A thing of delicate beauty and an object with real presence.
Period: George II
Provenance: Unknown
Date: c.1730-55
Width: 3”
Length: 8”
Height: 3.5” (all at extremities)
Of moss green silk, edged in cream, the latchets secured by a steel buckle, the sole leather-lined and with Louis heel and rounded toe, accompanied by an apocryphal note stating 'Shoe worn by Queen Elizabeth / 1596' survives from the second quarter of eighteenth century England.
The condition of the shoe is thoroughly charming with the whole showing signs of obvious wear commensurate with use and age. Please see the photographs for visual condition reference. There are no major flaws and the buckle appears to be original.
There are several pieces of ephemera that accompany the shoe, two of which should be taken with a pinch of salt, though they are presented with it, as found, and further research could be undertaken. The first reads “'Shoe worn by Queen Elizabeth / 1596”, the second of the same ilk reads “Shoe: reputed property of Queen Elizabeth 1st. 1596. (Mrs. M.H.A. Moody)”, the third is a ticket from Richardson & Griffiths from London with prices verso and the fourth is a leaf shaped calf leather tag reading ‘From Groote Schuur Cape Town’. Groote Schuur, Dutch for "big barn") is an estate in Cape Town, South Africa. In 1657, the estate was a plot of land owned by the Dutch East India Company which later became a farm and farmhouse in private hands. Cecil Rhodes took out a lease on the house in 1891. Whether this tag is associated with this shoe is unclear. The shoe itself is also marked to the underside of the heel with a sticker annotated ‘A.H. 9 Moody’. Mrs M.H.A Moody was listed as an honorary freeman of the Borough of Stourbridge.

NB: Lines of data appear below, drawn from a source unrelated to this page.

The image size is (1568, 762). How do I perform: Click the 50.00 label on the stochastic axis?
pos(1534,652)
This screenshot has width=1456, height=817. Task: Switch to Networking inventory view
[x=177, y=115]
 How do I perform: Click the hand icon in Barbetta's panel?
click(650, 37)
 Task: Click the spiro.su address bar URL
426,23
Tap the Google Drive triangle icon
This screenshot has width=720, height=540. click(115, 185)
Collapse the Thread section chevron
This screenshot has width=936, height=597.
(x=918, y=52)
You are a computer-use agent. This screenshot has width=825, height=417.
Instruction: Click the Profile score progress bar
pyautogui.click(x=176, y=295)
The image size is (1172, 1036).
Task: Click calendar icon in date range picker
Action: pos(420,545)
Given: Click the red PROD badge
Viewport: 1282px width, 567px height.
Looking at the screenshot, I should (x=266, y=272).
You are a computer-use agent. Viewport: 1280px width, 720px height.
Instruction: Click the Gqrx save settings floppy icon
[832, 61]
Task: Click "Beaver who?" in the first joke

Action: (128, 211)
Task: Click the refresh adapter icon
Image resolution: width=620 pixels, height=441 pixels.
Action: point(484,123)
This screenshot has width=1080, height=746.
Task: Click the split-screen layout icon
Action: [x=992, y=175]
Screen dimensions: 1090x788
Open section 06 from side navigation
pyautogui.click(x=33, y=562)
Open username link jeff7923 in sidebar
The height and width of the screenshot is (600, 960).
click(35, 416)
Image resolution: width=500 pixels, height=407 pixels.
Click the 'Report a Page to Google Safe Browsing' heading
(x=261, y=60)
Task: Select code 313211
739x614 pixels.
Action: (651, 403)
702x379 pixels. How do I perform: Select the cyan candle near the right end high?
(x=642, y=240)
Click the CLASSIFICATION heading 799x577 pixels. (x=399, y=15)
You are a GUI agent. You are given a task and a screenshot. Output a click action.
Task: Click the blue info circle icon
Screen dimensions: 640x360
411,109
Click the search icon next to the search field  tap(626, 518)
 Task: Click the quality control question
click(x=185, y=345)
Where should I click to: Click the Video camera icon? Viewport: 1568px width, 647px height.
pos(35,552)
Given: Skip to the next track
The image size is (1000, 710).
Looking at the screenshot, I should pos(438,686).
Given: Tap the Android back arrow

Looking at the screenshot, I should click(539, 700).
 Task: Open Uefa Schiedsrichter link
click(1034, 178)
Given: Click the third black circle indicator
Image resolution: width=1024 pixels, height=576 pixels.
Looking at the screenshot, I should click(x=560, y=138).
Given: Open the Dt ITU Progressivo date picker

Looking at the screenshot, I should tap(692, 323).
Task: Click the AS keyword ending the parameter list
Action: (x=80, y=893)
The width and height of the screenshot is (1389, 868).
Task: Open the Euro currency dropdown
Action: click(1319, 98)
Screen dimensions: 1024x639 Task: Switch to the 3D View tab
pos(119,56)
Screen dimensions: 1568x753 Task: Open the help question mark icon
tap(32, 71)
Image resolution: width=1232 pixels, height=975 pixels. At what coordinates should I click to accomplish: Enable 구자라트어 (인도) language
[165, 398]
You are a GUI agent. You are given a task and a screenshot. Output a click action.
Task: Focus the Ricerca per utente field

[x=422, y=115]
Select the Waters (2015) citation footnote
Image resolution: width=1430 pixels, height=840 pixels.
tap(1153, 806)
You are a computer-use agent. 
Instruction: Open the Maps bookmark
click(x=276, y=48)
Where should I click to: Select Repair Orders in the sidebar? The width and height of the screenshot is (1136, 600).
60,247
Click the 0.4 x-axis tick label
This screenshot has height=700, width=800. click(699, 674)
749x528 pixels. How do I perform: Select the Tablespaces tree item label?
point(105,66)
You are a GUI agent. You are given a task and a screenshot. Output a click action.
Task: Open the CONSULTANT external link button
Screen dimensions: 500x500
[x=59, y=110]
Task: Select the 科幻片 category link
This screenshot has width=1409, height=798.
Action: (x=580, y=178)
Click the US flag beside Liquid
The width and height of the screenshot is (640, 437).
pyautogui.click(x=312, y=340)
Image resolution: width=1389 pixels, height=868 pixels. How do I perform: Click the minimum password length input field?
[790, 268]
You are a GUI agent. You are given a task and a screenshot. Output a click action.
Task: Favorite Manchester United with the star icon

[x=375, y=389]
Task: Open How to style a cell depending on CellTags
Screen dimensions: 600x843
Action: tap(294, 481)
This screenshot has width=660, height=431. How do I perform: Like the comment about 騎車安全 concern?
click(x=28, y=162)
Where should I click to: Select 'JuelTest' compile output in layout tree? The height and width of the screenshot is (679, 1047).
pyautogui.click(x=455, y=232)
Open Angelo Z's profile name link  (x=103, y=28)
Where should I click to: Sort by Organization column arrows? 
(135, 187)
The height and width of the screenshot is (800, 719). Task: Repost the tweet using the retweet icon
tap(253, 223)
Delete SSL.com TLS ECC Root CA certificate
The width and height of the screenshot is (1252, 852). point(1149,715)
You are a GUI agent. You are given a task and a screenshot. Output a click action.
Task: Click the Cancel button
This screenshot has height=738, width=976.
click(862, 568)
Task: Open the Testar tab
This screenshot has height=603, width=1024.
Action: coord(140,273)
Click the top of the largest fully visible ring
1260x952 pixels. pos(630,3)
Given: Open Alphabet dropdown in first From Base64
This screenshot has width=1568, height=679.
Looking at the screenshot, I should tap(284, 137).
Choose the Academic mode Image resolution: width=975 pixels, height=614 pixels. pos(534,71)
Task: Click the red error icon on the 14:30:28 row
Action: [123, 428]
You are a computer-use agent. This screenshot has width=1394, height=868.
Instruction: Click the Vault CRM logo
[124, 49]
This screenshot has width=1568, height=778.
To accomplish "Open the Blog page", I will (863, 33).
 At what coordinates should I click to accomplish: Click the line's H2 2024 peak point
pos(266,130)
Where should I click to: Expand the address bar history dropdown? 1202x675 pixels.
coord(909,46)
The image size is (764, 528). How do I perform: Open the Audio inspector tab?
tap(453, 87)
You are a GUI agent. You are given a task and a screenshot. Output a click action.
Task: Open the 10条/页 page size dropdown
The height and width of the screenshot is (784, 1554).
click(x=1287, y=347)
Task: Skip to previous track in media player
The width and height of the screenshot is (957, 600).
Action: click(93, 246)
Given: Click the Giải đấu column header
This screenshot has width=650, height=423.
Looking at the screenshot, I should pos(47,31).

Just like today’s array of sandals, wedges, and wellies, in the 18th century different shoes suited different needs, both stylistically and practically. Shoes in this period had high, curved heels (the origin of modern "louis heels") and were made of fabric or leather, with separate shoe buckles. These were either shiny metal, usually in silver (sometimes with the metal cut into false stones in the Paris style), or with paste stones, although there were other types. This pair of simple but elegant latchet shoes exhibit all the classic features from the second quarter of the 18th century, beautifully crafted and extremely well preserved. Also of note is the dog-leg (stepped) side seam, a feature which developed as latchets widened to support increasingly large buckles in first half of the century, and which was retained until about 1770. This shoes style and colours used point to it possibly being made by John Hose of London.
An exert of the time reads: “It is deserving of remark, that no females formerly showed any signs of crumpled toes or corns. They were exempted from such deformities and ills, from two causes, to wit: their shoes were of pliable woven stuff, satin, lastings, &c., and by wearing high heels, they so pressed upon the balls of their feet, as necessarily to give the flattest and easiest expansion to their toes; while, in walking, at the same time, they were prevented from any undue spread in width, by their piked form. There was therefore, some good sense in the choice of those high heels, now deemed so unfitting for pretty feet, that has been overlooked. In a word, ladies could then pinch their feet with impunity, and had no shoes to run down at the heels.”
A thing of delicate beauty and an object with real presence.